The Old Chenango Canal, located in Madison County, is a small-to-medium sized stream that flows through the Hamlet of Bouckville. The canal, which operated from 1837 to 1878, connected Utica to Binghamton.


  • Though there are no official Public Fishing Rights (PFR) easements along the canal, much of it's length it is bordered by the Chenango Canal Towpath Trail and the Canal Road. Both offer access to the canal.
  • The Chenango Canal Museum has a universal fishing access platform located at the intersection of Route 20 and Canal Road in Bouckville.
  • For information on this and also for a map showing the Towpath Trail please visit the Chenango Canal Association website in the right hand column under sites leaving the DEC webpage.

Fish Species:

Brown trout and white sucker.


The canal can be challenging to fish as it has an abundance of aquatic vegetation and woody structure in the stream.
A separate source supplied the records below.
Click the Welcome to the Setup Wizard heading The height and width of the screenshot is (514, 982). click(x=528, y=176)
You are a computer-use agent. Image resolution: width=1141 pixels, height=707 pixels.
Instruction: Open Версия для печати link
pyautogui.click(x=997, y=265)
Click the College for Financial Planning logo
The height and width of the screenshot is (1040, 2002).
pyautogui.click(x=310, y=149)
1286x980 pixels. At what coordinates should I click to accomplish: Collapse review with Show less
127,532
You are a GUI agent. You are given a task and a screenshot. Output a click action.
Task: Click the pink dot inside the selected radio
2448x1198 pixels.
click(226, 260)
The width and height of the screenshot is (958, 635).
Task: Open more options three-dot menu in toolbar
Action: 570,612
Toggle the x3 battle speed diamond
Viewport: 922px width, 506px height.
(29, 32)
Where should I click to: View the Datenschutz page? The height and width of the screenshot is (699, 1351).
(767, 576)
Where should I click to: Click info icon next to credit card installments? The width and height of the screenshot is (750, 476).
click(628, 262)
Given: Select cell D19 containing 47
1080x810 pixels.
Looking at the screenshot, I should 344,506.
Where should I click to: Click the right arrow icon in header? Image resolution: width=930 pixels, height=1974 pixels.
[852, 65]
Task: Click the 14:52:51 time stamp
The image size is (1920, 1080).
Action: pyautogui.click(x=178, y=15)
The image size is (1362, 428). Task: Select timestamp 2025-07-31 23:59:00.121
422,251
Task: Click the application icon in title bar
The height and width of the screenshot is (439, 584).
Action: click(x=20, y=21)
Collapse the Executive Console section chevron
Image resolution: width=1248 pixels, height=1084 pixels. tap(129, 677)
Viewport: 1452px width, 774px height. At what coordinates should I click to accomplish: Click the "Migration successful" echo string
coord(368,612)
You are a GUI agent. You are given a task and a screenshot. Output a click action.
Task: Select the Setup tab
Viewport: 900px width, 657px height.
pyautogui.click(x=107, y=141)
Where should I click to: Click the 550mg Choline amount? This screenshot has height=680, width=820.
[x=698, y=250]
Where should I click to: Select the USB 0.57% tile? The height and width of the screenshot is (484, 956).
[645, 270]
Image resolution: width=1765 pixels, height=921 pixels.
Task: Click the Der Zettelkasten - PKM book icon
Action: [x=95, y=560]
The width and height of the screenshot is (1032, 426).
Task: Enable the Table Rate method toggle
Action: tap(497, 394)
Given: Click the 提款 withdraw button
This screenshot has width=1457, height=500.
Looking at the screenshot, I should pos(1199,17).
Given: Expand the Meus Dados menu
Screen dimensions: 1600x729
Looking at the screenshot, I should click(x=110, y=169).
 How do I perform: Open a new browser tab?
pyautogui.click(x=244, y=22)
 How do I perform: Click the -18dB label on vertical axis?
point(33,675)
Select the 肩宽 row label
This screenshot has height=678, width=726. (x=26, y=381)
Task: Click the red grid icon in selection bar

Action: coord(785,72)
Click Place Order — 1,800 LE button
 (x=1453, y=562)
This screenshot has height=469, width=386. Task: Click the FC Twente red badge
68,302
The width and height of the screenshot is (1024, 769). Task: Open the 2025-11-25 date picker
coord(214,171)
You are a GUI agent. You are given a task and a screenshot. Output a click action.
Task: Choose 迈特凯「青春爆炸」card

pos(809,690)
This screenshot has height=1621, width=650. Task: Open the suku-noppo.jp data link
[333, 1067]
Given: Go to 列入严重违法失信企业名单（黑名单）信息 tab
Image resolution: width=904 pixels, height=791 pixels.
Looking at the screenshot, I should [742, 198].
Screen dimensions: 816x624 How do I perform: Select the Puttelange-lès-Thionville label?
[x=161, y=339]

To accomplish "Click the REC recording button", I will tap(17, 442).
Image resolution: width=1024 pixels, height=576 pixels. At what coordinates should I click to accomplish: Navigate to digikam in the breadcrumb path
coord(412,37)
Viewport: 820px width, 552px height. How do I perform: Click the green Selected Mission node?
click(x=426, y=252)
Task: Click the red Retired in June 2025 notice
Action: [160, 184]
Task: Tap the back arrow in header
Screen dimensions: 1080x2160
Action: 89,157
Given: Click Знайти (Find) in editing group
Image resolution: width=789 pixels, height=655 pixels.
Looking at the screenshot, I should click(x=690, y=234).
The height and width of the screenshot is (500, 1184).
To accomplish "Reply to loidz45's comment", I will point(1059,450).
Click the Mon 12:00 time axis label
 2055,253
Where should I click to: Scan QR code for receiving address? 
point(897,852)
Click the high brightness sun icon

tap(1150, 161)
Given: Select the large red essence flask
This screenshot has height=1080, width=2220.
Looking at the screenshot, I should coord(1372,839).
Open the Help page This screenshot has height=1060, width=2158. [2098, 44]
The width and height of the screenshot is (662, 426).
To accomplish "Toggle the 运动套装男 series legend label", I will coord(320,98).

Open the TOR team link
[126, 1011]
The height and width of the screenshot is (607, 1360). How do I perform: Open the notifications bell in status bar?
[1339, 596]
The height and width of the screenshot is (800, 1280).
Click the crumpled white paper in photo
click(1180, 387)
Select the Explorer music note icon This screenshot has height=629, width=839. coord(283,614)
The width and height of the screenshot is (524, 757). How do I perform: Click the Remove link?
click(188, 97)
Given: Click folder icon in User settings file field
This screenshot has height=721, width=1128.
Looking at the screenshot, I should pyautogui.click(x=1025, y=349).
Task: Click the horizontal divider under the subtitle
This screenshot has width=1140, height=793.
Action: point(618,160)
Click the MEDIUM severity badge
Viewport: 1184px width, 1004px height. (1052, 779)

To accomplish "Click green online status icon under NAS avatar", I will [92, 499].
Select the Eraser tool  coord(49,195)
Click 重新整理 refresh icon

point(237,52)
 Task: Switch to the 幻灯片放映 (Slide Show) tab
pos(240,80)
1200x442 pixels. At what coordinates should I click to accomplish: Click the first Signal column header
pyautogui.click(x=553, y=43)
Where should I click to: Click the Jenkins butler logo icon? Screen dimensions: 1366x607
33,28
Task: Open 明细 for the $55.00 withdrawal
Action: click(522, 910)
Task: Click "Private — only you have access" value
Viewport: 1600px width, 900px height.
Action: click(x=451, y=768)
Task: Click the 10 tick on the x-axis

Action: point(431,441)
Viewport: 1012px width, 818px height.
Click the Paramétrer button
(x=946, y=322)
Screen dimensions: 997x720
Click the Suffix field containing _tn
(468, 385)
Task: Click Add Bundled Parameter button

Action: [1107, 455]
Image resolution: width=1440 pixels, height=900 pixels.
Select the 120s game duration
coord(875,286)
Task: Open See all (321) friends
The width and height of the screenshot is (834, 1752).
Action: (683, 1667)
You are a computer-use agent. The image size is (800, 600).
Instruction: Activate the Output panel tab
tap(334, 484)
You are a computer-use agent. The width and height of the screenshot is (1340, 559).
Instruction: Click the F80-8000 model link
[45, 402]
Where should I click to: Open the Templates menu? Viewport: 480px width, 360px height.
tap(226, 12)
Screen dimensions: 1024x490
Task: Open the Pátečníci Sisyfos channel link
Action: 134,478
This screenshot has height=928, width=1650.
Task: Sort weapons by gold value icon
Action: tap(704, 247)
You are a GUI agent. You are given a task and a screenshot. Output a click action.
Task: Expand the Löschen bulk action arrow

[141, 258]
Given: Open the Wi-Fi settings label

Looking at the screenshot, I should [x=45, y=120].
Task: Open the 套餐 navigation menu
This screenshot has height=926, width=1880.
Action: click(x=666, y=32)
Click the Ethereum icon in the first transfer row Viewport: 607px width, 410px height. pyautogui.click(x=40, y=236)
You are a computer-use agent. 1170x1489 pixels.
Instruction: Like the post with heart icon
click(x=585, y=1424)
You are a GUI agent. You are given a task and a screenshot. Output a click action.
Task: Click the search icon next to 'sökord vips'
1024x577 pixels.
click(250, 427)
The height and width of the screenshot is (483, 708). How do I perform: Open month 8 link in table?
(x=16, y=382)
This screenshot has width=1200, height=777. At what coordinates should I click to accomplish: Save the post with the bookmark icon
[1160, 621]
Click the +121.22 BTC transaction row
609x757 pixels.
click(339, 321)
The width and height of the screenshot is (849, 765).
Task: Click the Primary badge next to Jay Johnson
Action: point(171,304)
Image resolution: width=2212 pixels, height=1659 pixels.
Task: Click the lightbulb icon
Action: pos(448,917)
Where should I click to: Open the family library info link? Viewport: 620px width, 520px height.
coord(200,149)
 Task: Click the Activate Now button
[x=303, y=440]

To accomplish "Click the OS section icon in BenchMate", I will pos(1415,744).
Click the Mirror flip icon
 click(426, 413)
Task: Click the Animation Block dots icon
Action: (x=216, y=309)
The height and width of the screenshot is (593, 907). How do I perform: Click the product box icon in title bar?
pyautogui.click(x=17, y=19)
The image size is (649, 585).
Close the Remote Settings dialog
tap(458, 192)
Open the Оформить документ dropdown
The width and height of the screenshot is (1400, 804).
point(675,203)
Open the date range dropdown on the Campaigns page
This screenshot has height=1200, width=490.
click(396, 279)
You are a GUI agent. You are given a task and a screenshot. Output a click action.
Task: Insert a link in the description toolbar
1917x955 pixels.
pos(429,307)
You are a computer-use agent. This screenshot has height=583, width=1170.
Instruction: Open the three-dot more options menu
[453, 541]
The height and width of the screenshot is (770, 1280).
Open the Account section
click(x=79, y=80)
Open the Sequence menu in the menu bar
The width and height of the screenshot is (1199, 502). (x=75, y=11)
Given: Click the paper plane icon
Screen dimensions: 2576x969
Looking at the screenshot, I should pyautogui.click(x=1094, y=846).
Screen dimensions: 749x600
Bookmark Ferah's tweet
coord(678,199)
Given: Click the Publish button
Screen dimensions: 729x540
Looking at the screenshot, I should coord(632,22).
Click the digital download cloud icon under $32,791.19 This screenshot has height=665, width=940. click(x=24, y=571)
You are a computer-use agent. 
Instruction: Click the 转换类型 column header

For most of it's length, the bank is lined with trees and brush.


Special fishing regulations apply (leaving DEC website to official Fishing Regulations Guide vendor website).

Fish Management:

The Chenango Canal is stocked annually with around 1,000 year-old brown trout (8-9 inches). The brown trout are stocked for a put-grow-take fishery.

Fisheries Survey 2017

An electrofishing survey was conducted on the Chenango Canal, Madison County, on August 23, 2017. This was a repeat of a survey conducted in August 2015. The purpose of both surveys was that there had been some concern by anglers that fishing "wasn't what it used to be." Mainly, they weren't catching the numbers of larger trout they used to. The Chenango Canal is managed under a special "trophy" trout fishing regulation of an all year open season, a minimum length of 12-inches, 2 fish daily limit, and artificial lures only. Two sites were electrofished for 0.5 hours of "on-time." A total of 94 brown trout were collected for a catch per unit effort (CPUE) of 181/trout hour. This CPUE was greater than both the 2015 CPUE of 125/h (n=167) and 1991 CPUE of 53/h (n=137). The 2017 mean brown trout length was 6.7 in, an improvement over the 2015 mean length of 5.1 in. However, both were still below the 1991 mean length of 8.4 in. Of the 94 brown trout, only five were ≥12 in (5%). This was an improvement over the 1% (n=2) in 2015 but still below the 24% (n=33) in 1991. In 2015, the majority (76%) of the wild brown trout were Age-0 (young of the year). One of the reasons for waiting till 2017 to resurvey the canal was to see if those fish recruited into the fishery; would be Age-2 in 2017. The majority (43%) of the 2017 catch was Age-2 fish, followed by Age-0 at 40%. We will resurvey the canal in 2019 before making any recommendations or changes to the current stocking policy of 1,000 one year-old brown trout.